■ Work to be completed ■
Restate exactly the lines that run from the start of the records below to the line containing "Disclaimer (158, 1679)", counting both ends, and nothing else; pictures stay out.

■ Saved entries ■
++++++++++

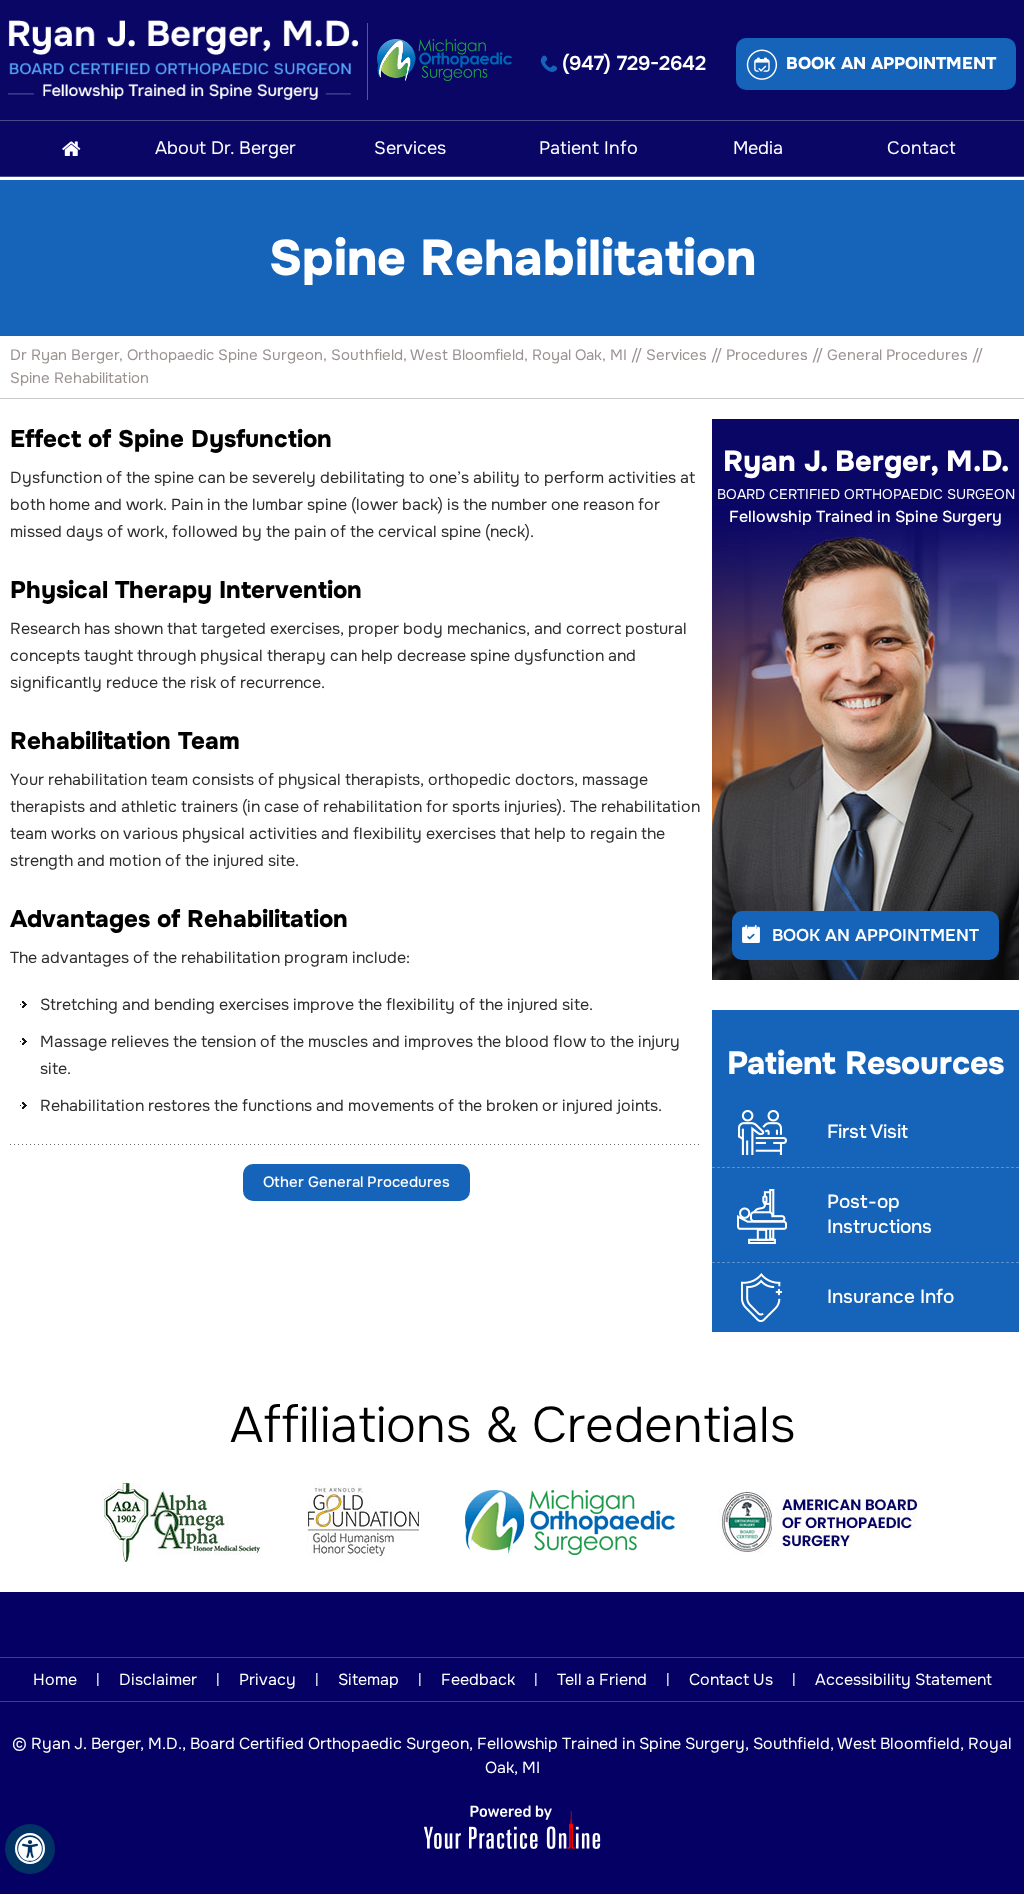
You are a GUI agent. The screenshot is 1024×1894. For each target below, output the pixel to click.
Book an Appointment (891, 63)
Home (55, 1679)
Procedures (767, 355)
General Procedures (897, 355)
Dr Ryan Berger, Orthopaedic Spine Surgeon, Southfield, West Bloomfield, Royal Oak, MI (318, 355)
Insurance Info (890, 1297)
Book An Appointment (875, 935)
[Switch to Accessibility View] (30, 1849)
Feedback (478, 1679)
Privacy (267, 1679)
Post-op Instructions (879, 1214)
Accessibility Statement (903, 1679)
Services (676, 355)
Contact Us (731, 1679)
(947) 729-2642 (634, 63)
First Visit (867, 1132)
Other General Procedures (356, 1182)
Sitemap (368, 1679)
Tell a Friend (602, 1679)
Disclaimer (158, 1679)
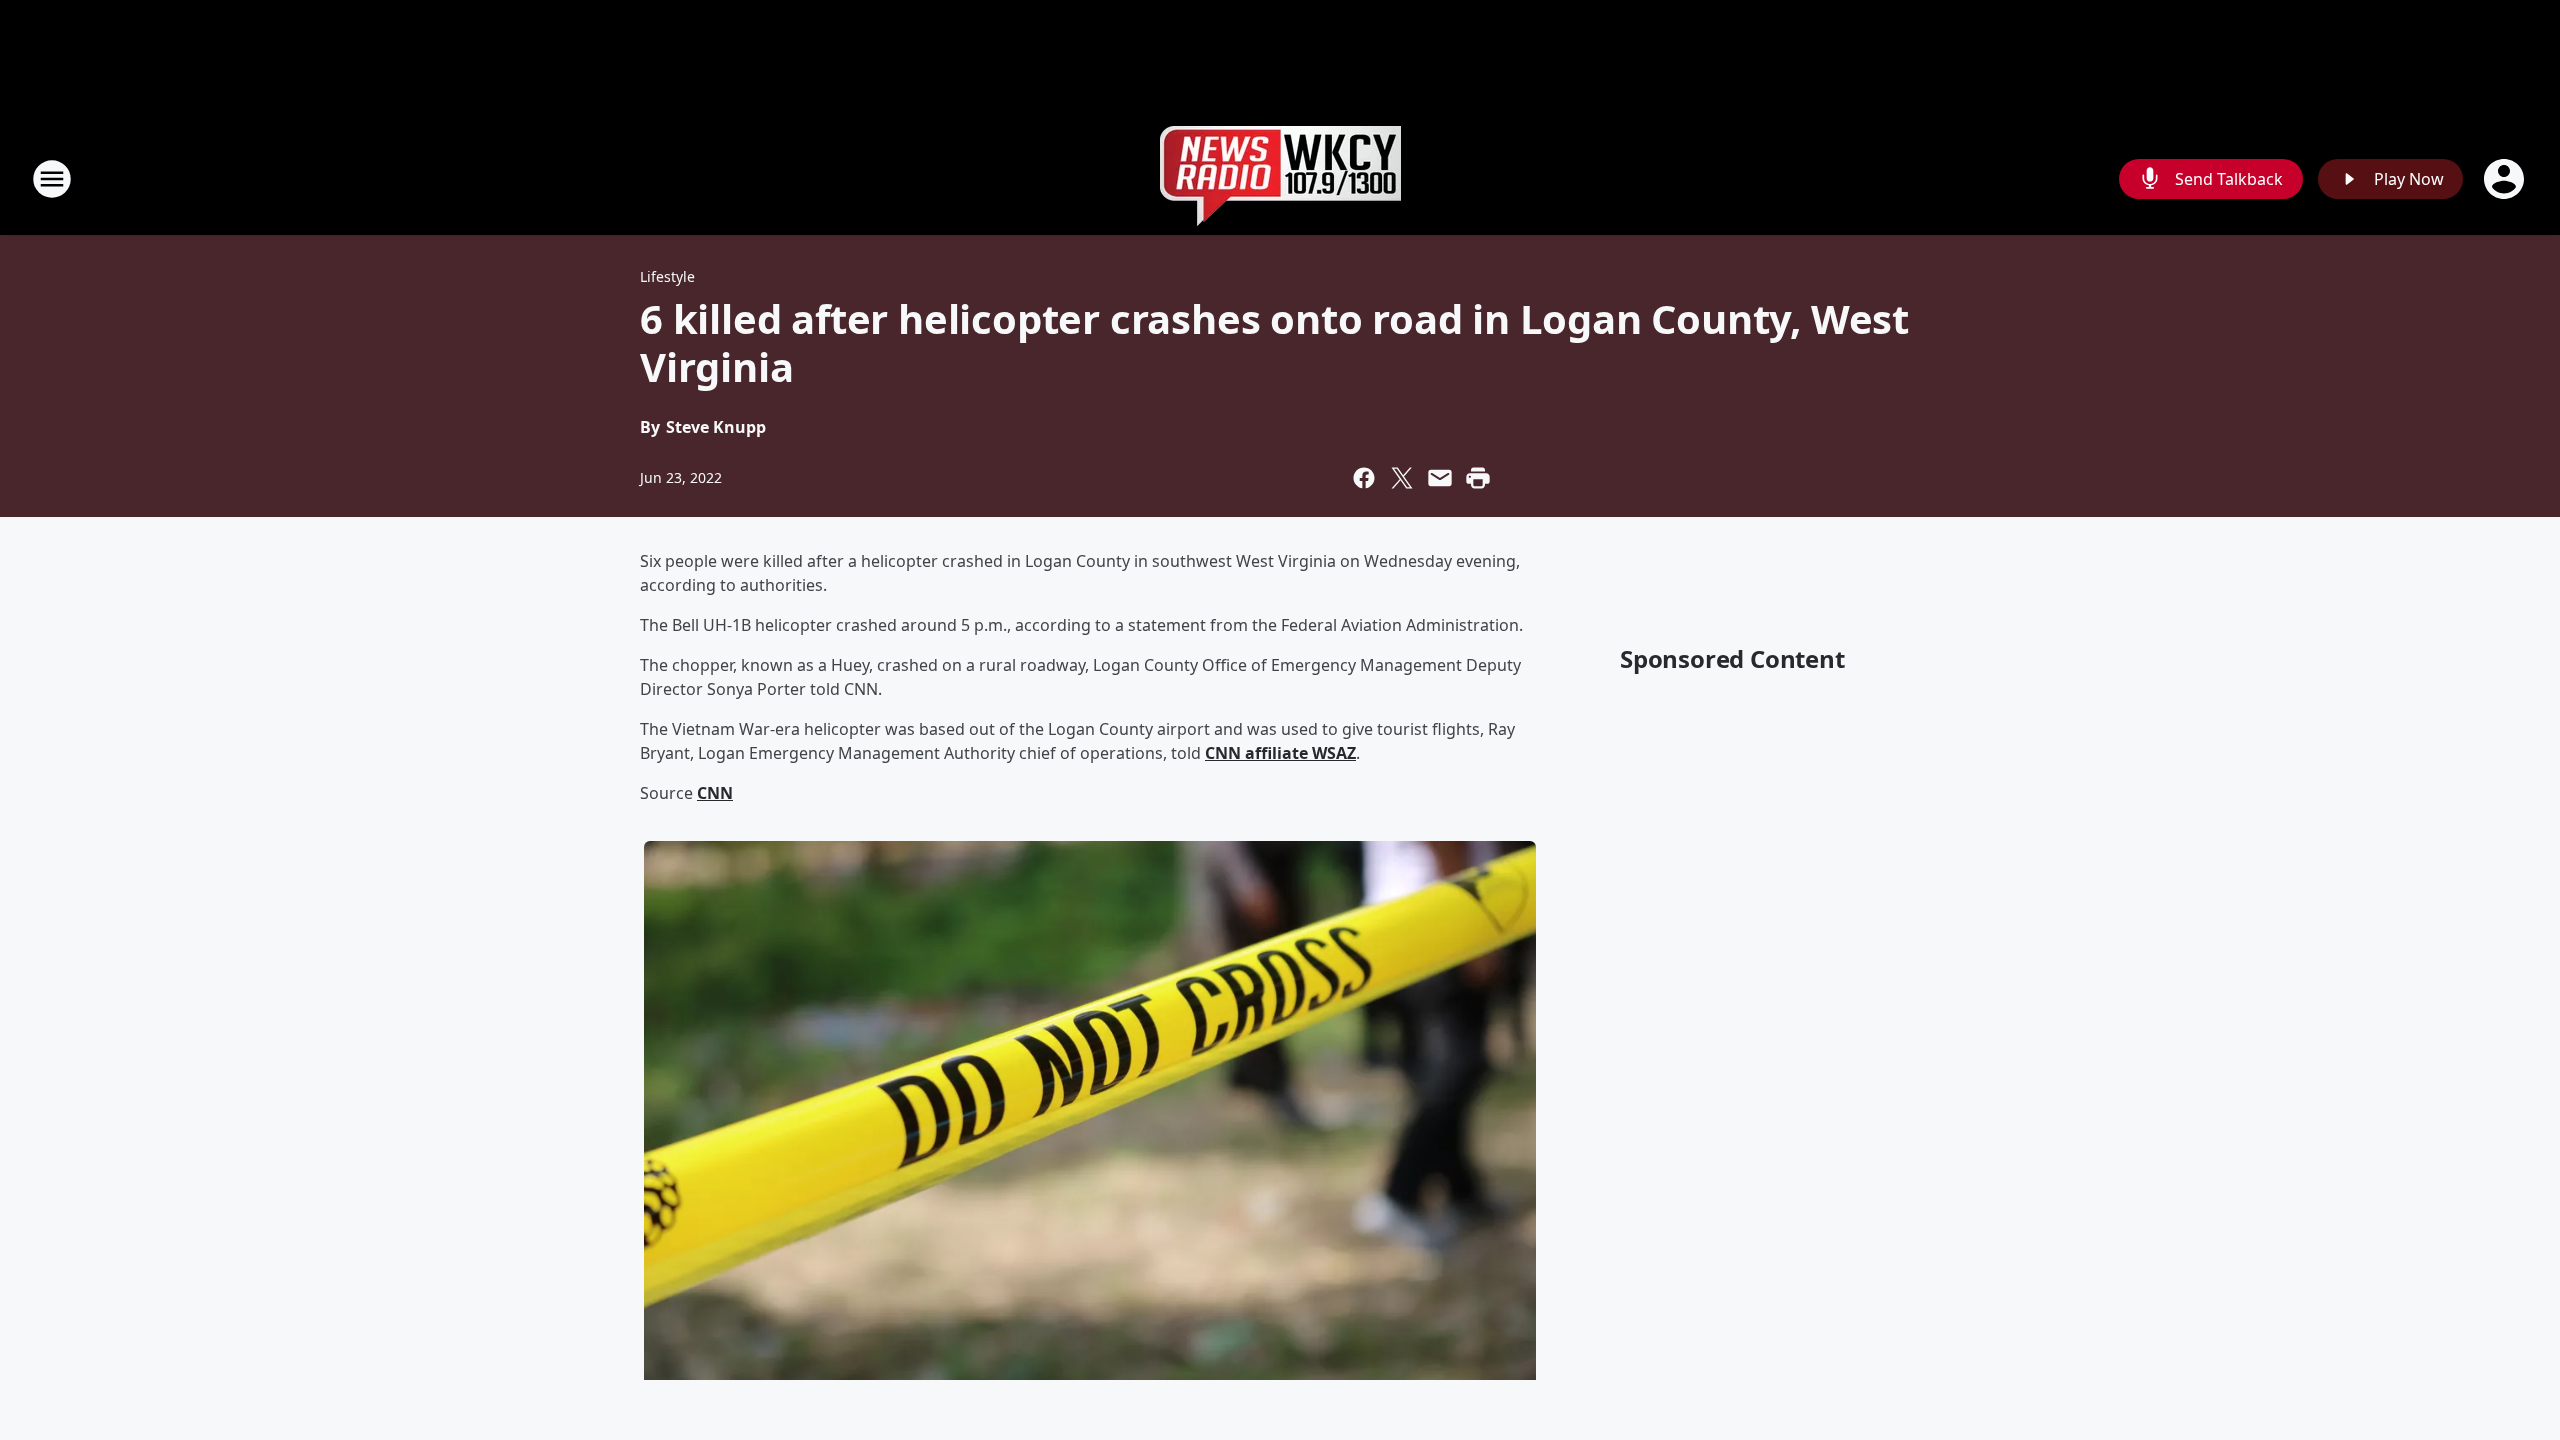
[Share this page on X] (1402, 478)
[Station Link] (1280, 178)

++++++++++

■ Solution to the exercise ■
You are a GUI agent. The screenshot is 1024×1894. For each target below, output the pixel to click.
Book an Appointment (891, 63)
Home (55, 1679)
Procedures (767, 355)
General Procedures (897, 355)
Dr Ryan Berger, Orthopaedic Spine Surgeon, Southfield, West Bloomfield, Royal Oak, MI (318, 355)
Insurance Info (890, 1297)
Book An Appointment (875, 935)
[Switch to Accessibility View] (30, 1849)
Feedback (478, 1679)
Privacy (267, 1679)
Post-op Instructions (879, 1214)
Accessibility Statement (903, 1679)
Services (676, 355)
Contact Us (731, 1679)
(947) 729-2642 (634, 63)
First Visit (867, 1132)
Other General Procedures (356, 1182)
Sitemap (368, 1679)
Tell a Friend (602, 1679)
Disclaimer (158, 1679)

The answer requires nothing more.